ACTIVITY. Transcribe the part of the forum post about a therapy session between "Posted by Llurpsie_Noodle" and "hmm. what then?", inclusive.

PROVIDED TEXT.
Shown: posts 1 to 7 of 7. This is the beginning of the thread.
Posted by Llurpsie_Noodle on February 20, 2007, at 13:58:03
About my behavior this weekend. Told me that I need to try to avoid extreme stress so that the darker elements of my experience don't overwhelm my coping mechanisms.
She was also concerned about the particular location of my coping mechanism. Said it was too close to a major artery. hmm.
I protest: but I was very superficial.
she counters: but there's not much room for error
I protest: but I didn't want to kill myself.
I protest: but I was scared for myself
I protest: but I wanted to hurt
I protest: but I didn't want to kill myself
I protest: but I wanted to see if my body felt painI'm left wondering... what if it happens again, and my pain sensations don't kick in at the dermal level. hmm. what then?
Actually the session was okay. I was pretty detached from the whole thing. She got out paper and took notes for the first time ever. even our first session she didn't write. this time she wrote down most of what I described.
She doesn't scare me though. She didn't make me feel like a bad person. And I feel like I could tell her everything that happened- that's progress. BUT... she's very concerned. Me too, I suppose. At least I'm concerned when I stop and think about it. Kind of like Humpty Dumpty- looking down at her shell and noticing for the first time that she's somehow cracked and has been glued together again several times judging from the different kinds of glue. Some of the joints are failing too.

SOURCE MATERIAL.
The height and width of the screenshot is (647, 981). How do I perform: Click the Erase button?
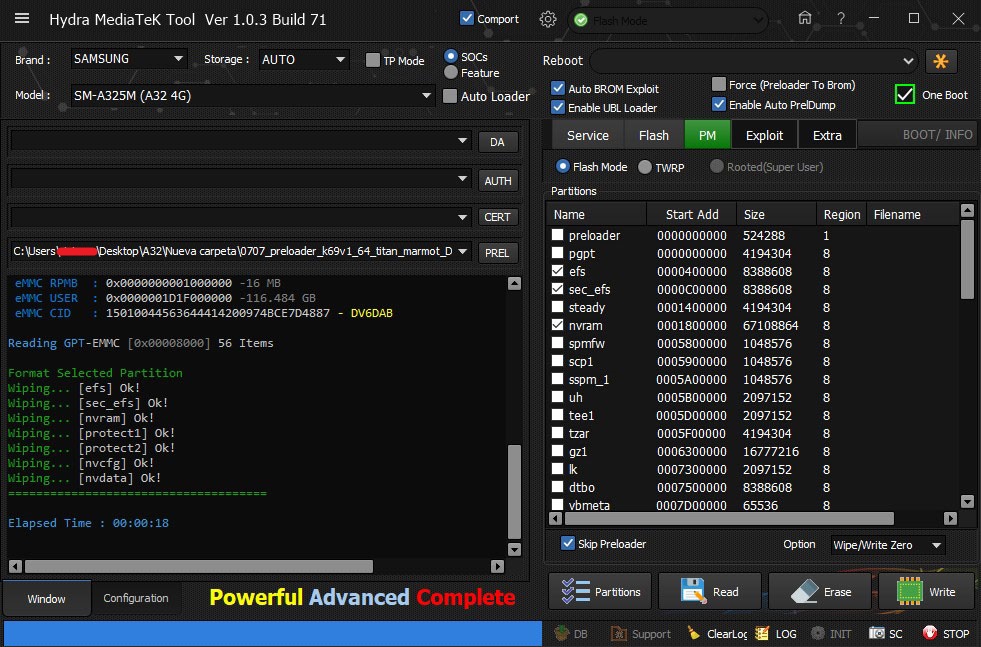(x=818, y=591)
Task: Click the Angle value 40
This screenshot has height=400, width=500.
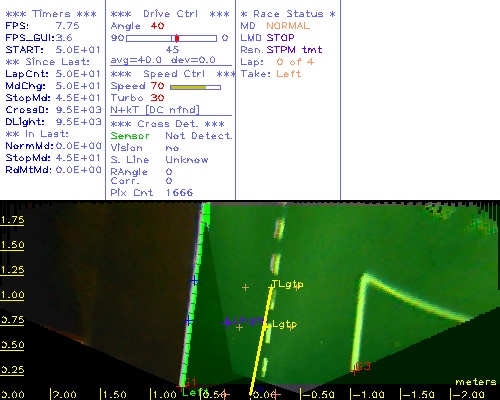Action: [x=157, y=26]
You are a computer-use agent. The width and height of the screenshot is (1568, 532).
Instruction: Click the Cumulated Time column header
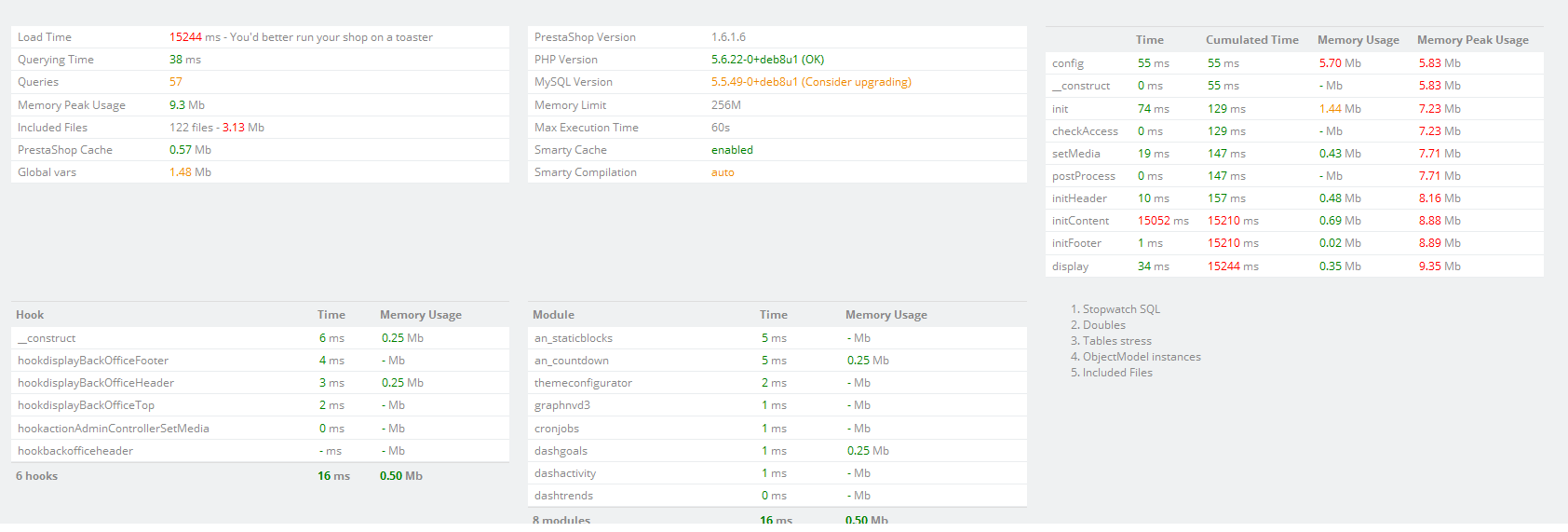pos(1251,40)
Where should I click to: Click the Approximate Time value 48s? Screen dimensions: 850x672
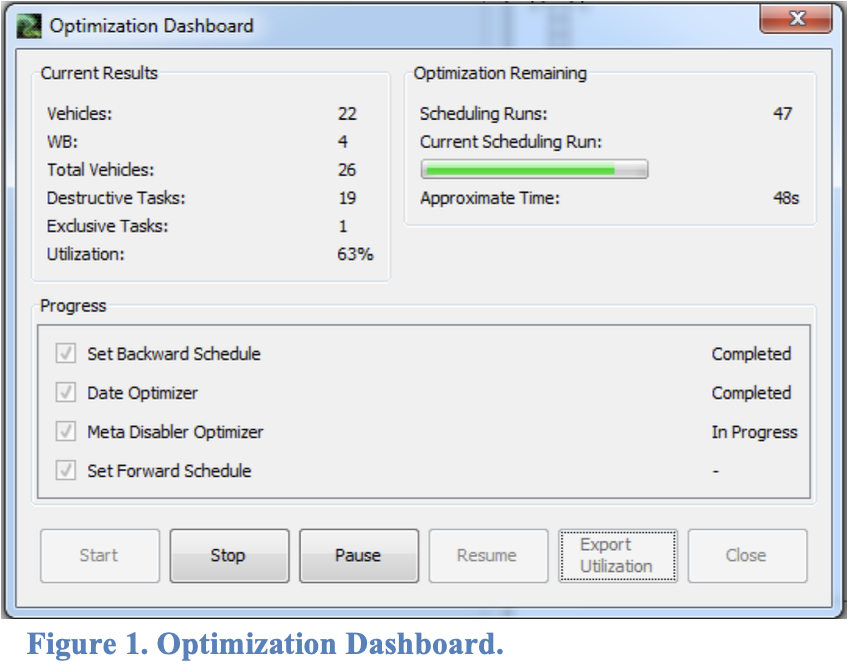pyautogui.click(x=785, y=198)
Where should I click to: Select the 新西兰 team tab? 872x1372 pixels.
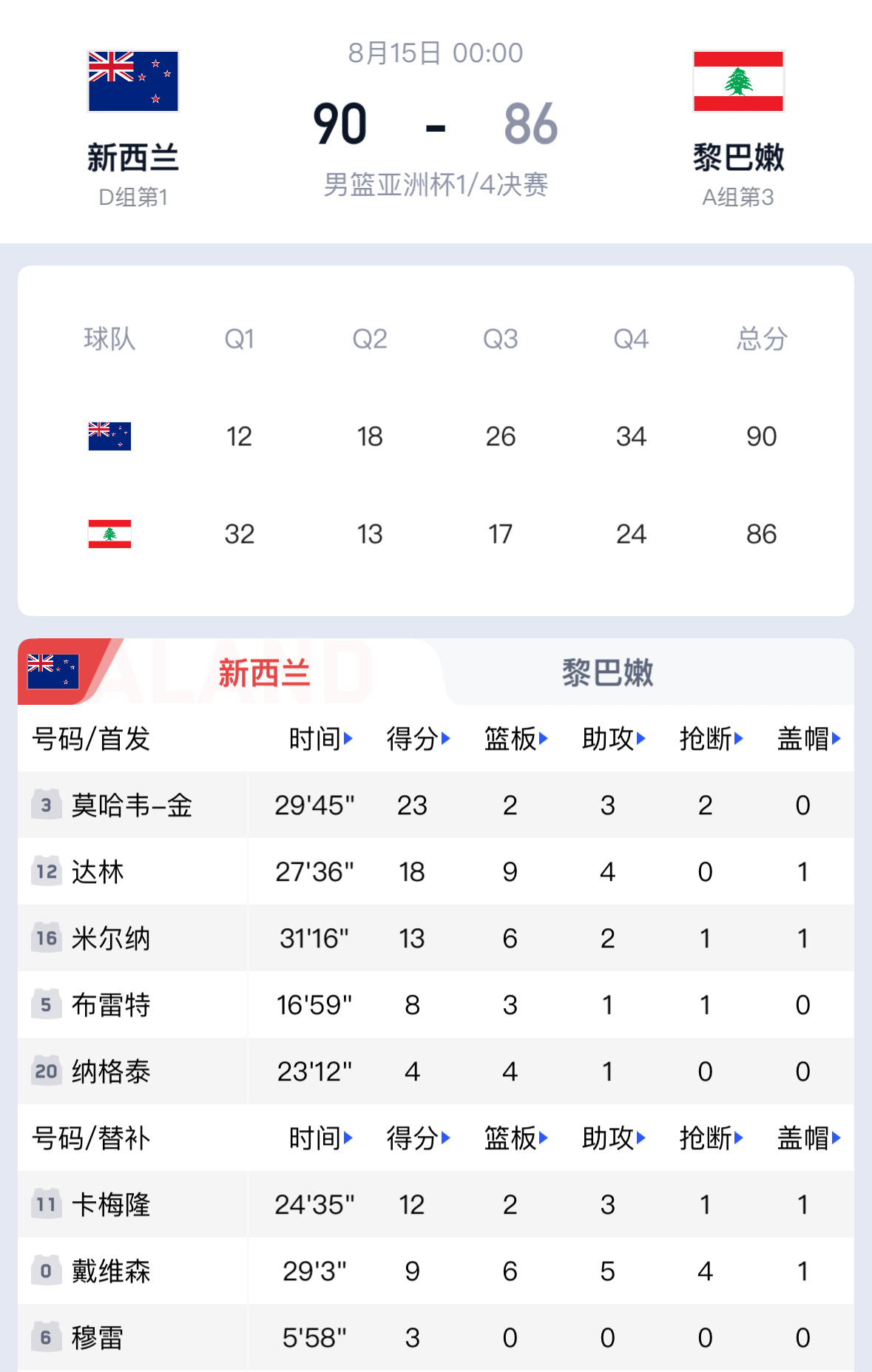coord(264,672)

...

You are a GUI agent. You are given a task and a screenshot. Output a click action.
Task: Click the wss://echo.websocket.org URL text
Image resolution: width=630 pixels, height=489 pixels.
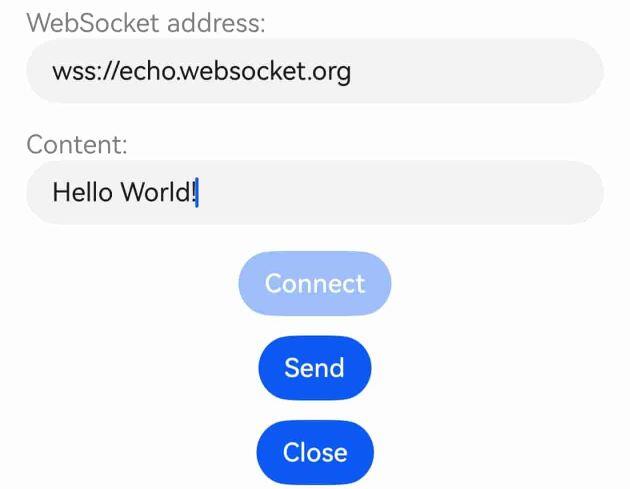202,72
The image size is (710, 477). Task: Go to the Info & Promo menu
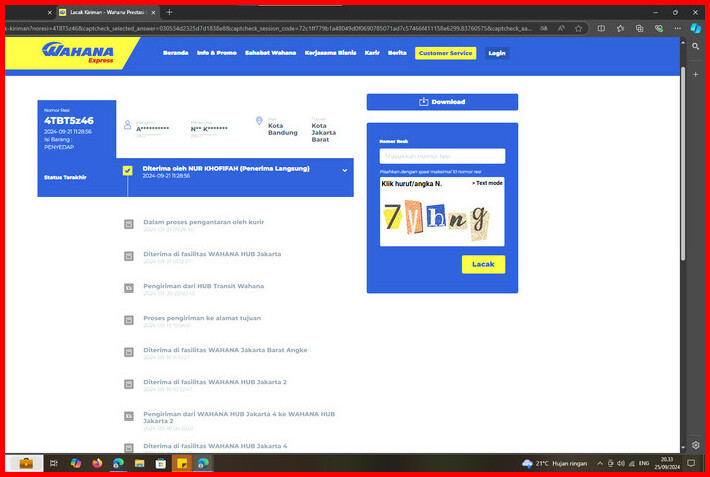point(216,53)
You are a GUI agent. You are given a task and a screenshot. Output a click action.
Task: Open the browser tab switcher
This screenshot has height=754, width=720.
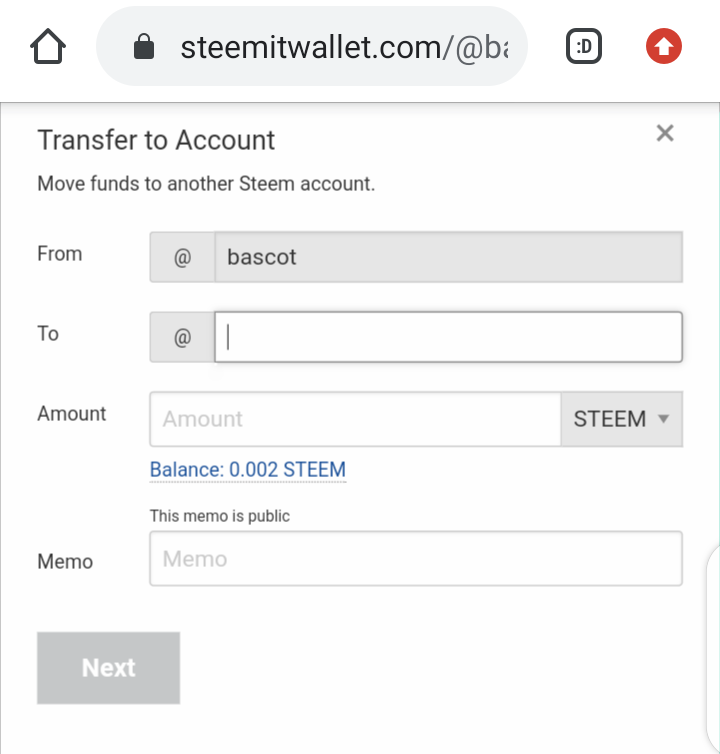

TASK RESPONSE.
Posted by Llurpsie_Noodle on February 20, 2007, at 13:58:03
About my behavior this weekend. Told me that I need to try to avoid extreme stress so that the darker elements of my experience don't overwhelm my coping mechanisms.
She was also concerned about the particular location of my coping mechanism. Said it was too close to a major artery. hmm.
I protest: but I was very superficial.
she counters: but there's not much room for error
I protest: but I didn't want to kill myself.
I protest: but I was scared for myself
I protest: but I wanted to hurt
I protest: but I didn't want to kill myself
I protest: but I wanted to see if my body felt painI'm left wondering... what if it happens again, and my pain sensations don't kick in at the dermal level. hmm. what then?